The University hosted a wide range of employers yesterday at the 2011 Winter Career Expo which encouraged students to explore potential careers.
More than 800 students and about 65 organizations were expected to attend this year’s expo, held in the Michigan Union and co-sponsored by the Career Center and Office of Multi-Ethnic Student Affairs. The employer registration rate for this year’s expo was up by 23 percent from last year, according to Schueneman, the career events manager for the Career Center.
One-third of the organizations in attendance were non-profit and government agencies including City Year Detroit, Yes Prep Public Schools and Grassroots Campaigns.The remaining two-thirds of the organizations comprised of for-profit groups like Capital One, Target and Toyota, which were offering leadership development programs and job opportunities in advertising.
Schueneman said she hopes students go to the Career Center as their first step in the process of obtaining internships or full-time job positions.
“It’s a great chance to see what is out there,” Schueneman said. “It’s the first step in that internship or job that you want.”
Many University seniors attended the expo with the chief goal of finding possible jobs, while others focused on networking and internship searches.
LSA seniors Sara Bennett and Lindsey Etterbeek said they went to the expo with hopes of finding a job for after they graduate.
Kinesiology senior Dwayne Riley said the expo was helpful and that he attended in order to follow up with prospective employers he met at the Fall Career Expo.
“I came to the one in the fall, and it was pretty helpful, so I wanted to follow up in the winter to show my face before applying to desired positions,” Riley said.
Engineering sophomore Brad Rock, a first-time expo attendee, said he felt the expo was a great opportunity, though he was somewhat nervous to talk with company representatives. He said he would encourage other students to give it a try even if they’re apprehensive.
“You feel uneasy at first, but ask good questions, and don’t be too nervous,” Rock said. “And try not to view every opportunity as the end of the world, if it goes badly.”

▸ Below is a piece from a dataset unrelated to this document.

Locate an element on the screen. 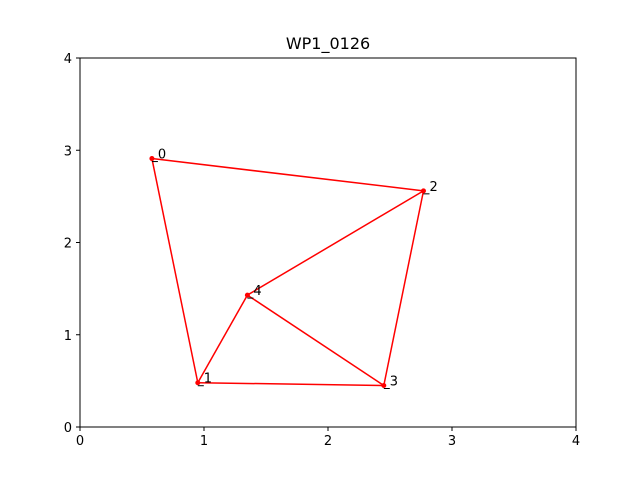 The height and width of the screenshot is (480, 640). x-tick-label: 3 is located at coordinates (452, 442).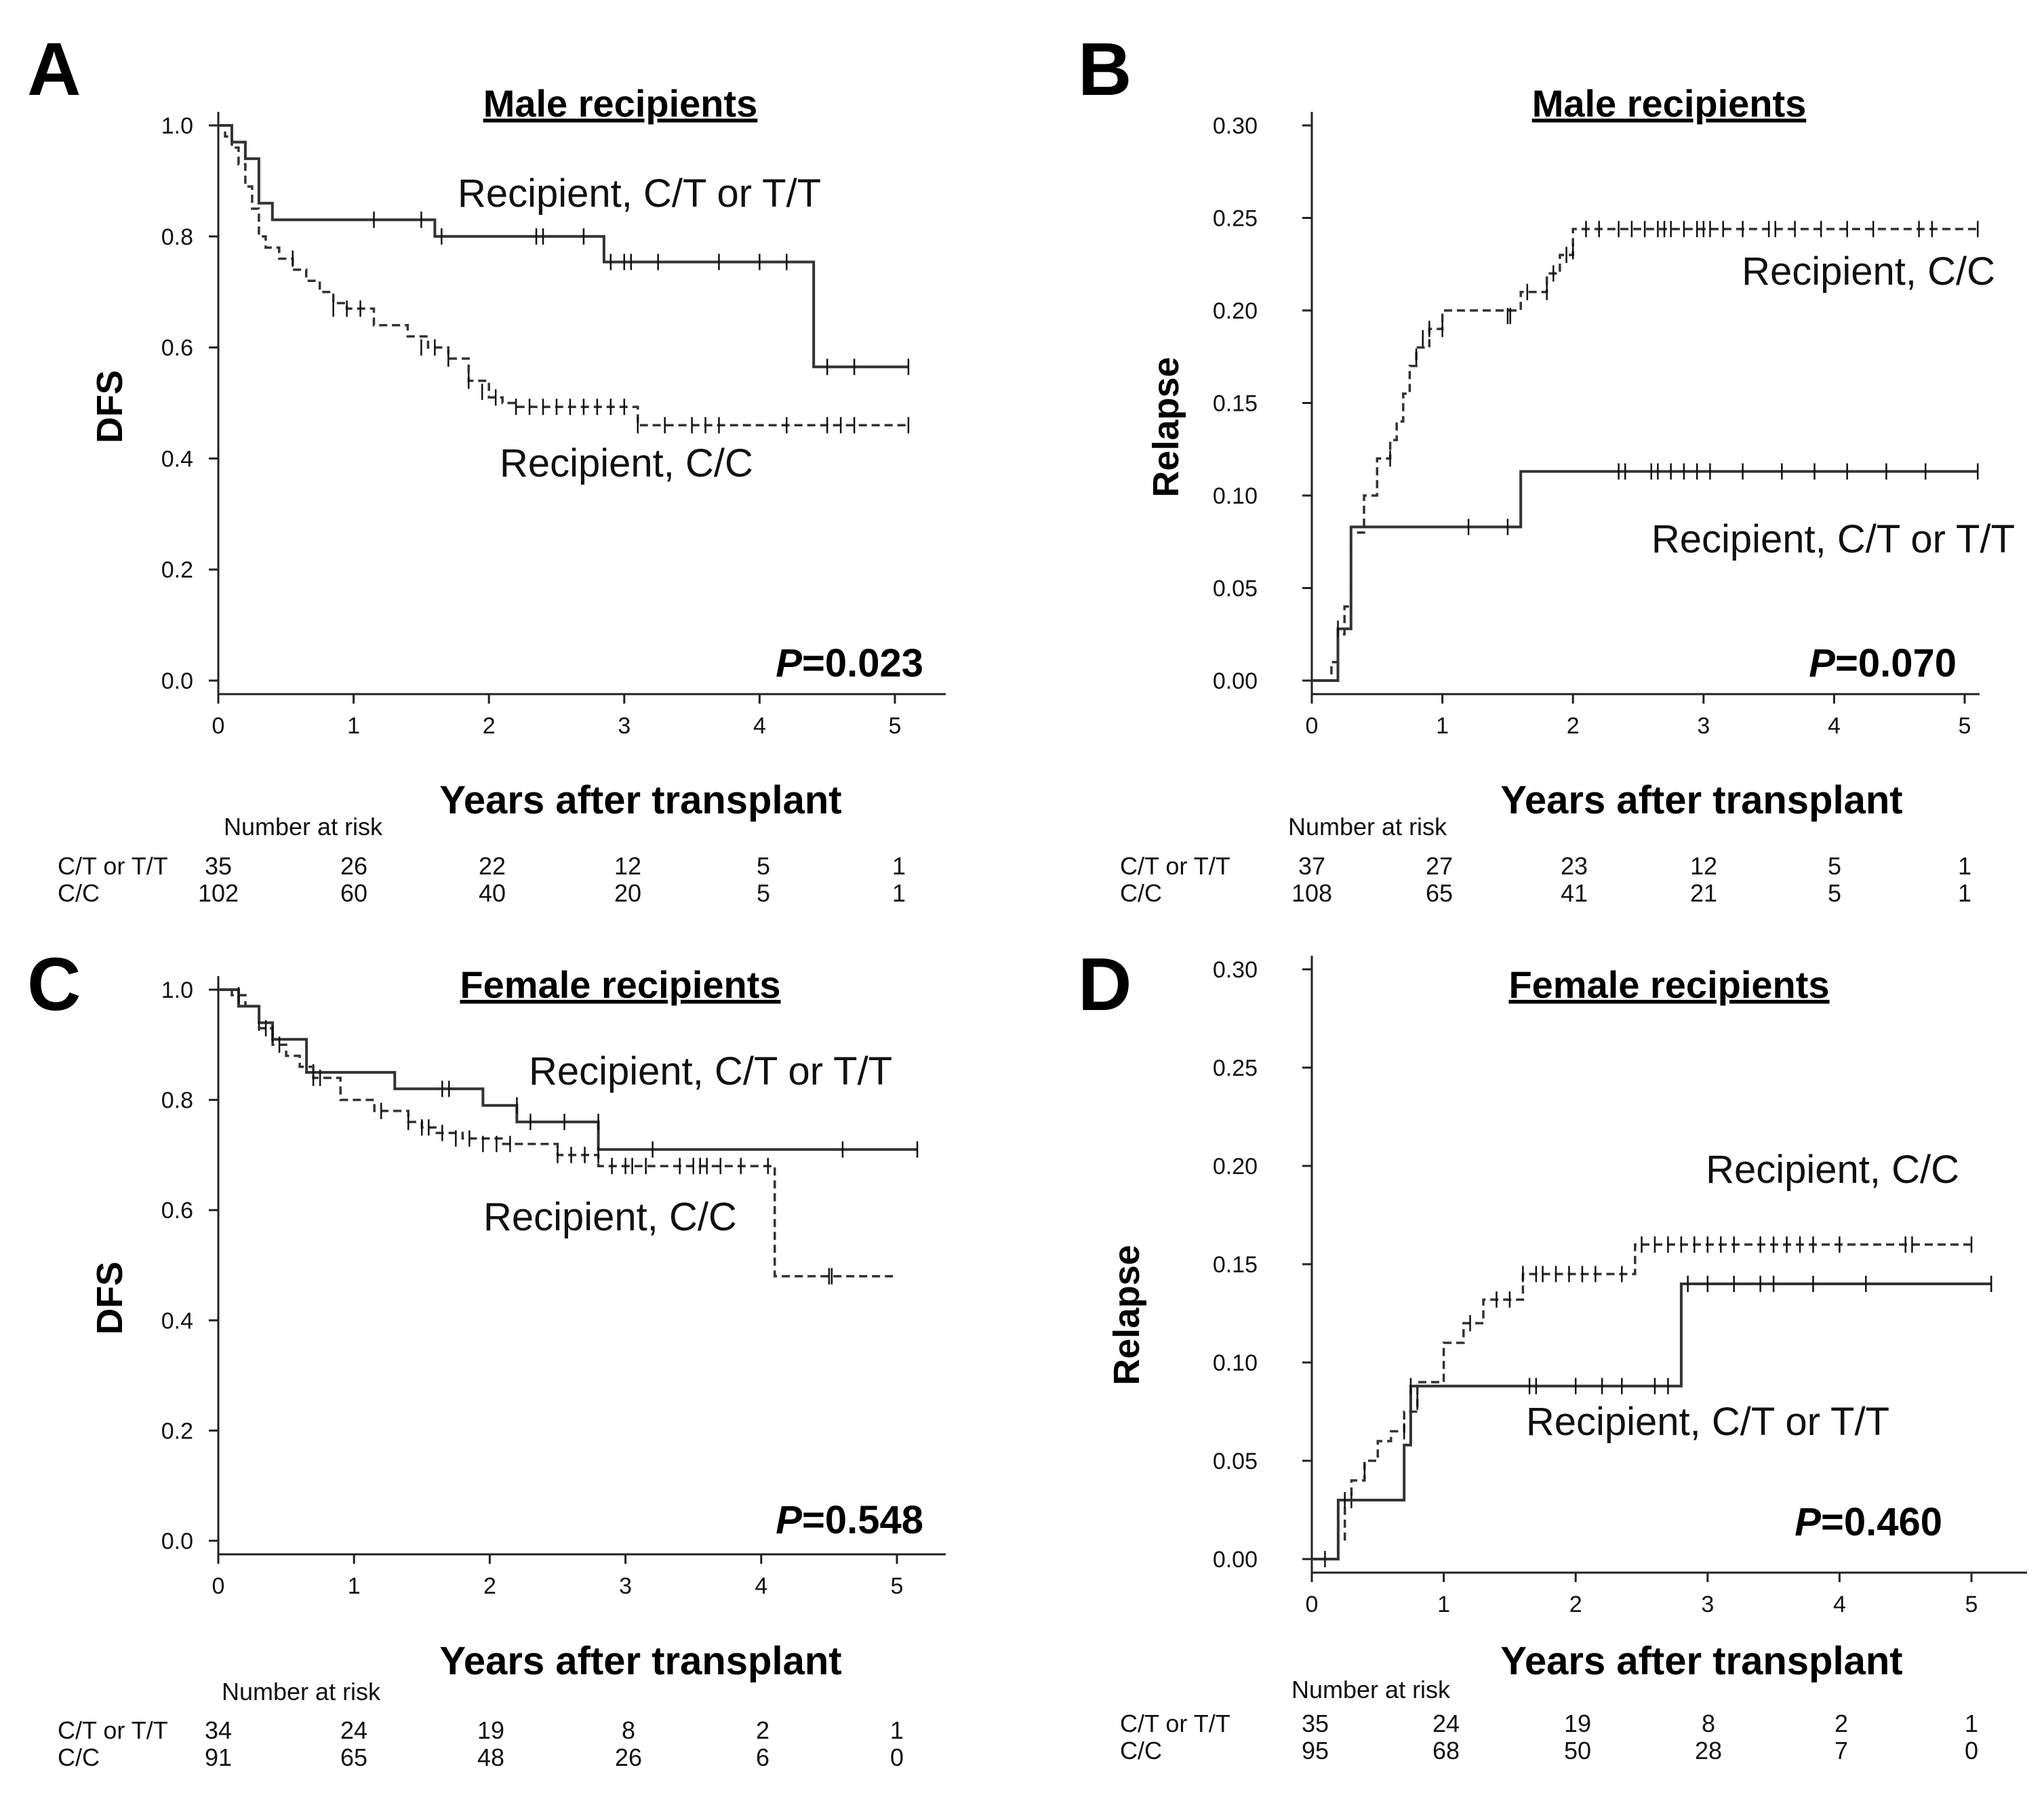 Image resolution: width=2044 pixels, height=1797 pixels. Describe the element at coordinates (218, 1757) in the screenshot. I see `risk-value: 91` at that location.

Though many students said they found the expo helpful, some students said it didn’t meet expectations.
Business School junior Sara Jablow said the event wasn’t completely accommodating. She said she felt the fair could have been better organized and that it was hard to tell what skills companies really wanted.
“The other career expos that I have been to were more specialized,” Jablow said.
LSA senior Sarah Avellar said there weren’t a lot of choices for students, adding that the potential employers were targeted to students interested in business.
“This one was useless for me,” Avellar said. “It wasn’t as individualized.”
When asked if they favored non-profit or governmental jobs over careers with for-profit organizations, many students said they prefer corporate jobs. Business School junior Colin Buck said he would like to work for a corporate organization instead of a non-profit because he finds corporate companies to be more driven.
“(Corporate companies are) more motivated,” Buck said. “Non-profits are friendly, but they lack motivation.”
Some students, however, said they would rather work for a non-profit organization.
University alum Brittany Moore said she didn’t even walk into the room with the corporate organizations and that she was sold on the non-profits.
“I walked in the Pendleton Room, with the corporations, and I was like, ‘no, wrong room,’” Moore said.
LSA senior Abiola Omishope said the expo prompted competition between students, and encouraged self-determination.
“It was helpful because you get to gauge how competition really works, how to present yourself and how to be self-competitive,” Omishope said.
When asked what they thought of the job hunt, many students interviewed, including LSA senior Jessica Zelvin, said it is a tough yet manageable task if students put in the work.
“(It is) overwhelming (and) frustrating but possible,” Zelvin said. “It’s challenging, but if you give great consideration, and effort, you will find what you’re looking for.”
After the expo, Schueneman said she received positive feedback from the employers who attended.
“(The employers) seemed to be impressed with the quality of the students (and) with the professionalism of the students,” she said.